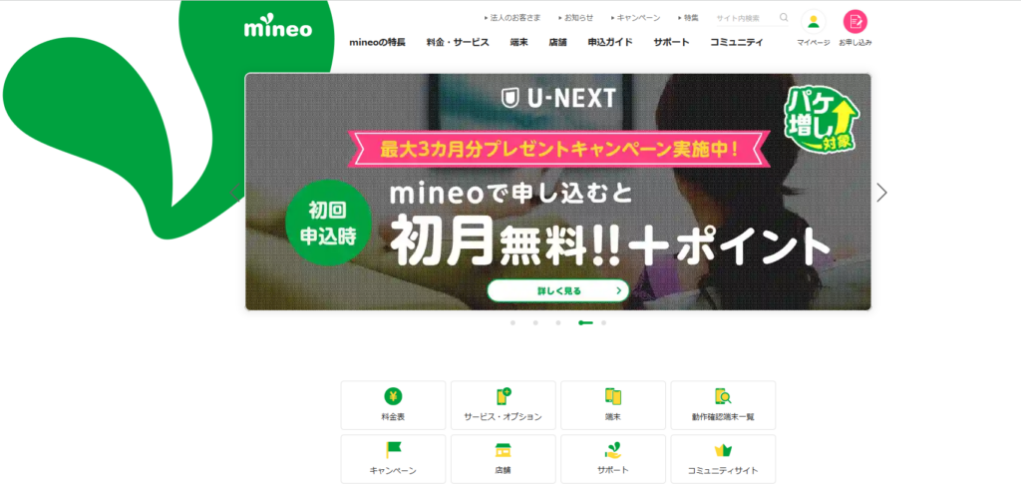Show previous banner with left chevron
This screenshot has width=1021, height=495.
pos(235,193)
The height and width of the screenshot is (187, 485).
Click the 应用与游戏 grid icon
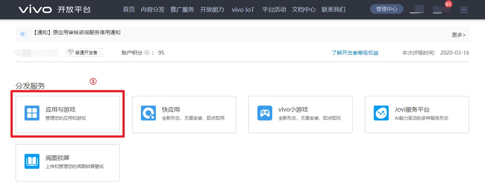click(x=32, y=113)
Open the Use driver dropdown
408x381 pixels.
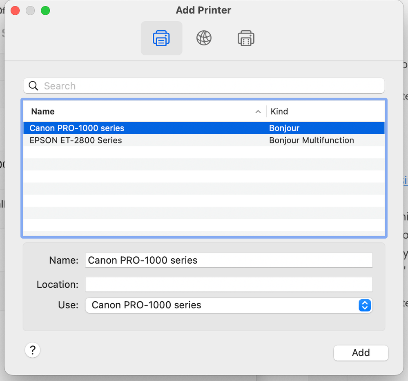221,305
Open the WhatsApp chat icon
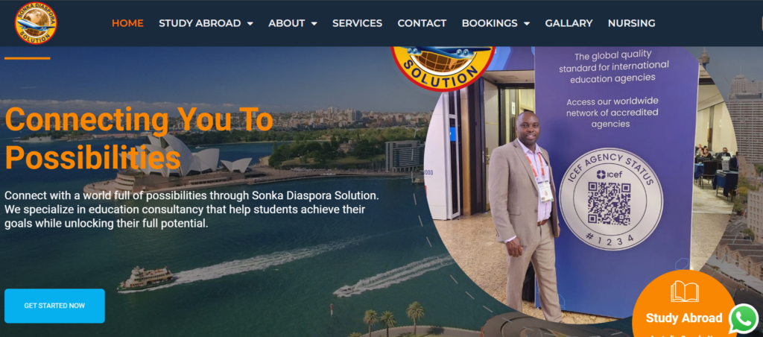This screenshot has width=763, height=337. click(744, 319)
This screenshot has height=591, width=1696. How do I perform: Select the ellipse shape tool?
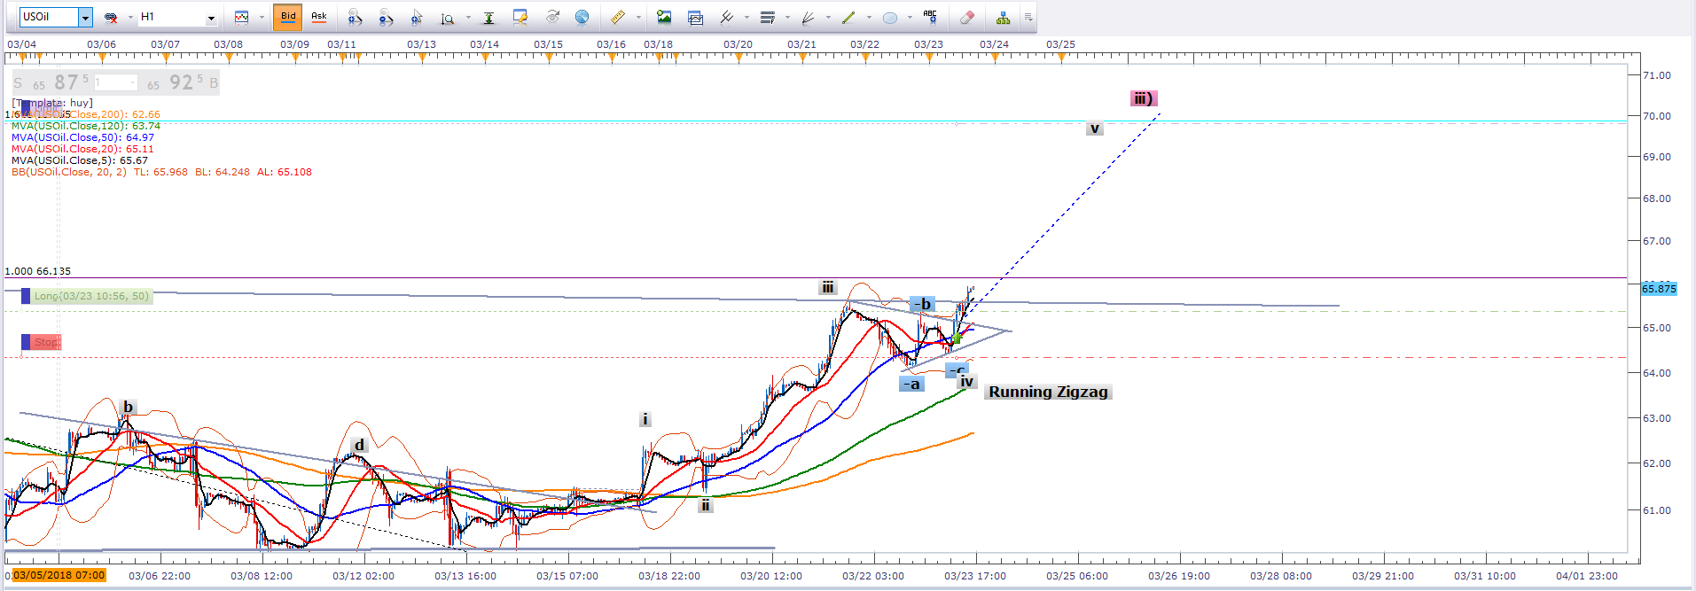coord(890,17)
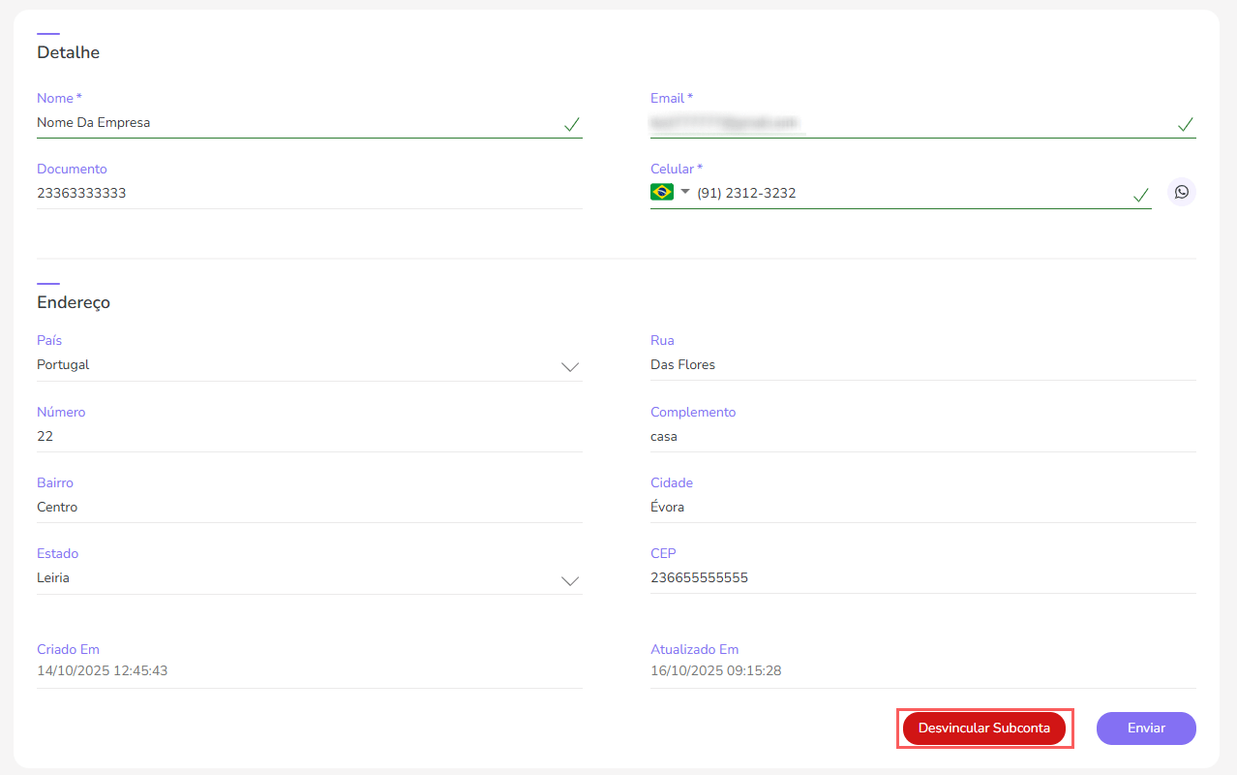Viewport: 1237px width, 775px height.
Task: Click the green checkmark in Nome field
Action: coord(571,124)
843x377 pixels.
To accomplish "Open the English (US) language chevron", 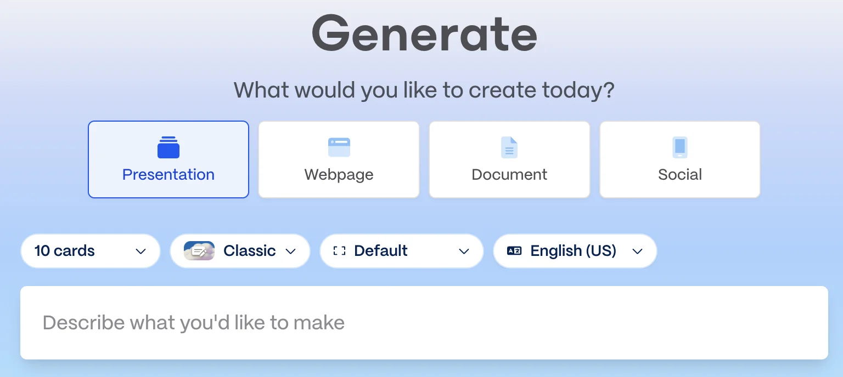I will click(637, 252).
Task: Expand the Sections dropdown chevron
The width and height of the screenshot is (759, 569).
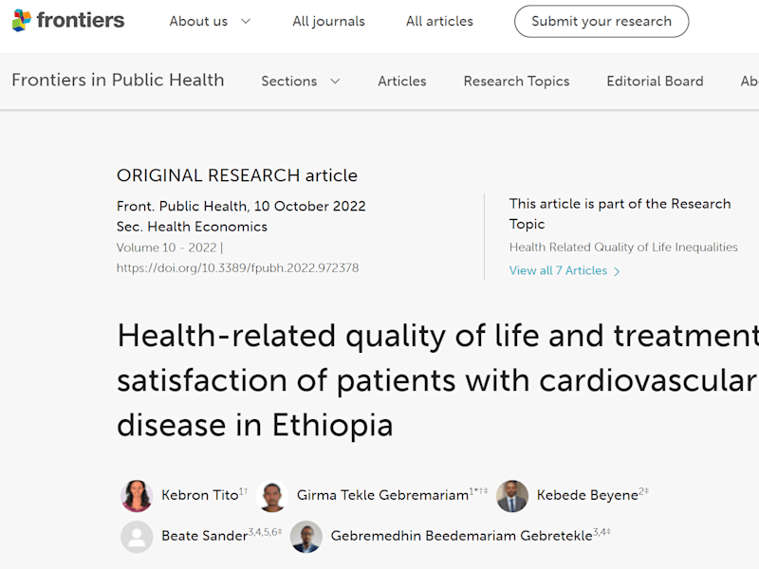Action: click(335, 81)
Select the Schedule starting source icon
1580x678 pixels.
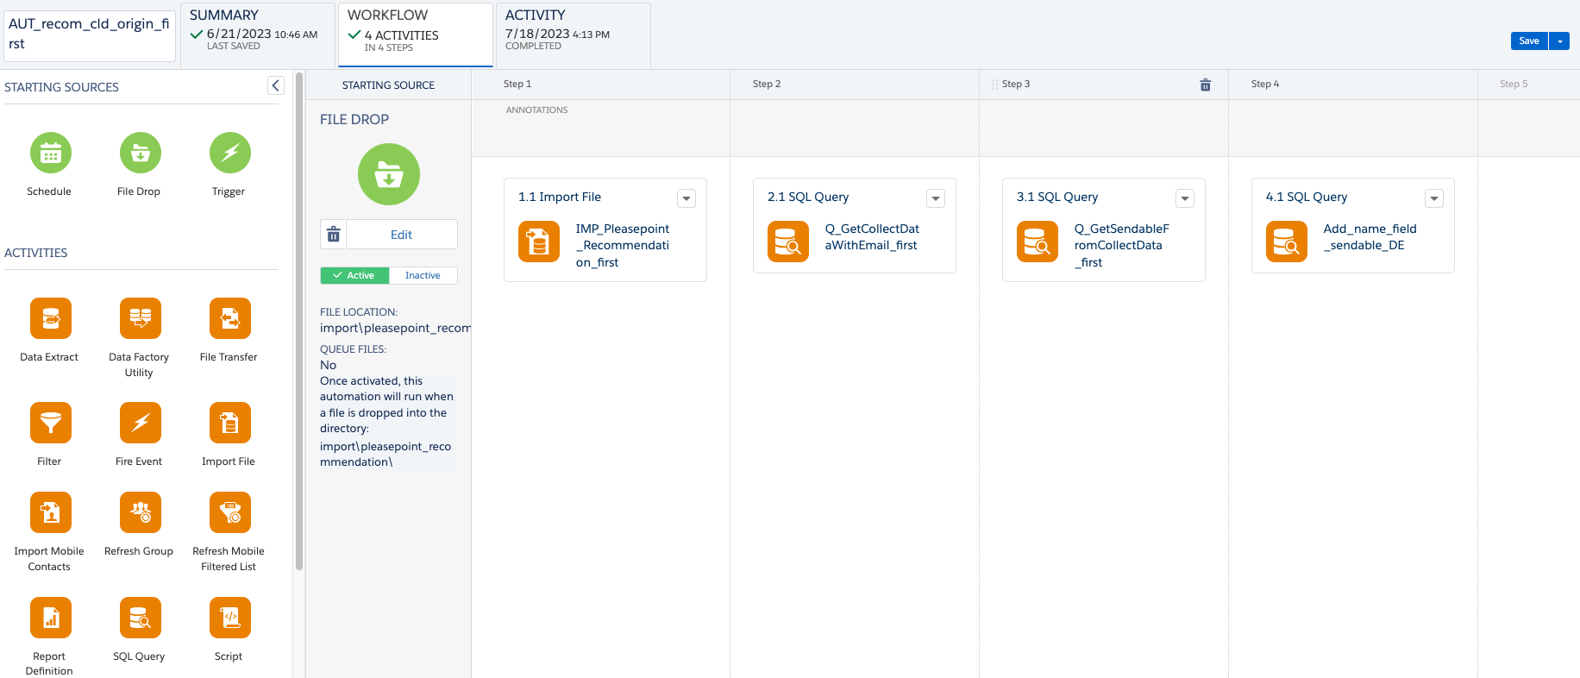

# # # #

> [REQUIRED ACTION]
Your answer must be the count of lines in the data that contain "dropdown", with no added words.

> [EXERCISE OUTPUT]
2